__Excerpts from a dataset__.
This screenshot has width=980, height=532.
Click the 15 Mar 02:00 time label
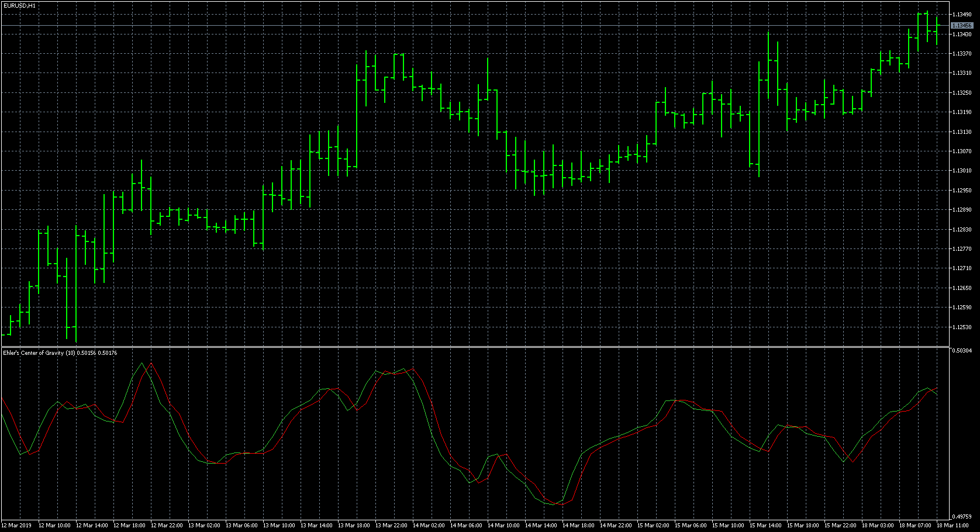(653, 526)
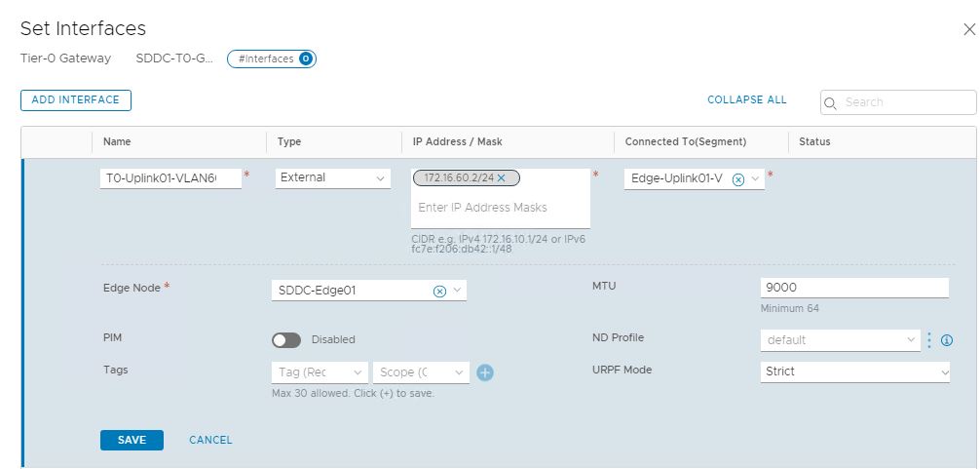This screenshot has height=469, width=980.
Task: Click the plus icon to add tag
Action: coord(484,372)
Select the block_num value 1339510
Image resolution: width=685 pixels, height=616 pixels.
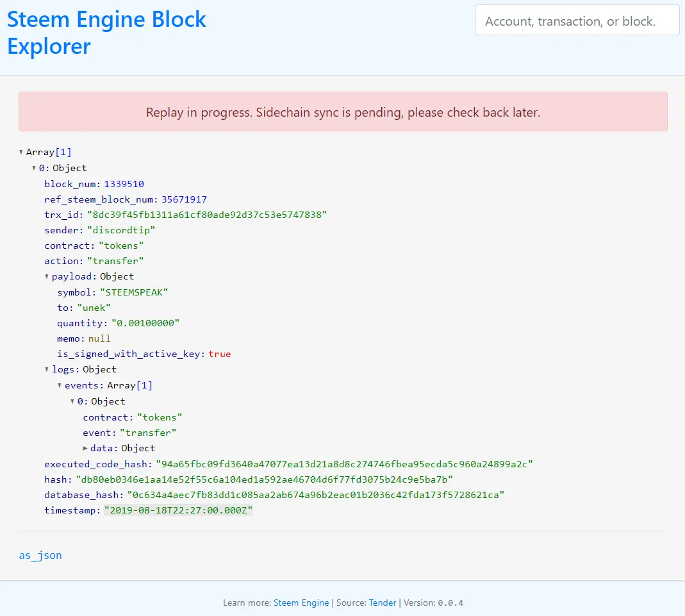[124, 184]

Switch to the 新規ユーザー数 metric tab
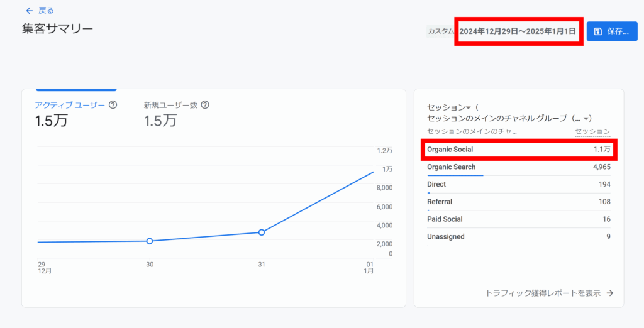coord(171,105)
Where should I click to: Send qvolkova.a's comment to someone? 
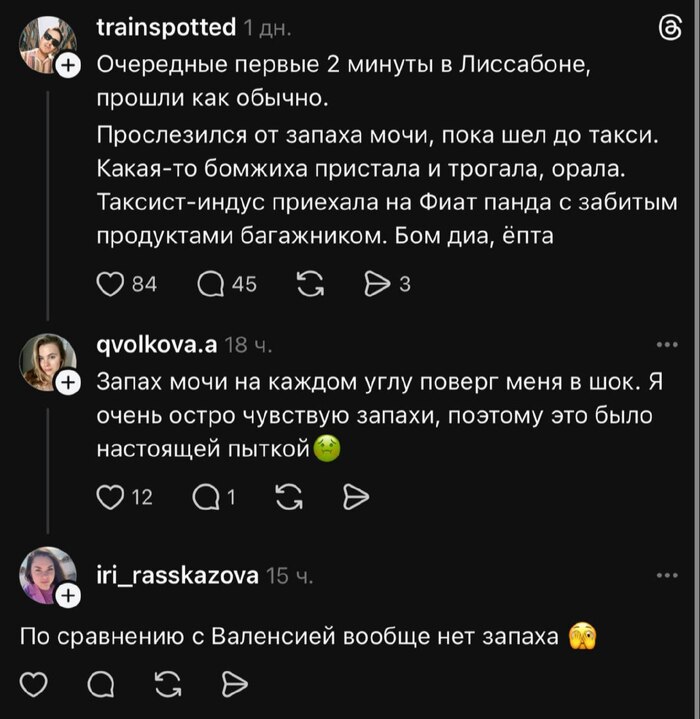tap(355, 496)
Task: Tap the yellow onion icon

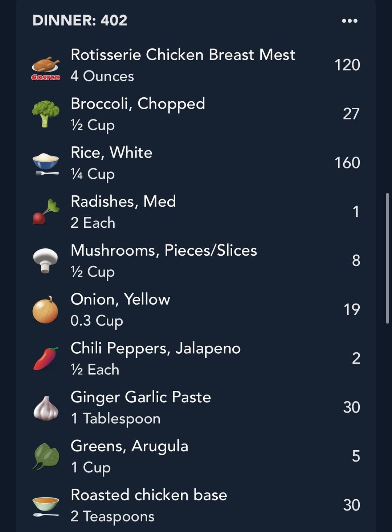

__PROBLEM TO WORK ON__. Exact copy, pictures omitted: every line from the one holding "Where should I" through the last line of the data above, and nothing else.

__RESULT OF THE EXERCISE__.
Where should I click to: Send qvolkova.a's comment to someone? 
tap(355, 496)
Task: Tap the yellow onion icon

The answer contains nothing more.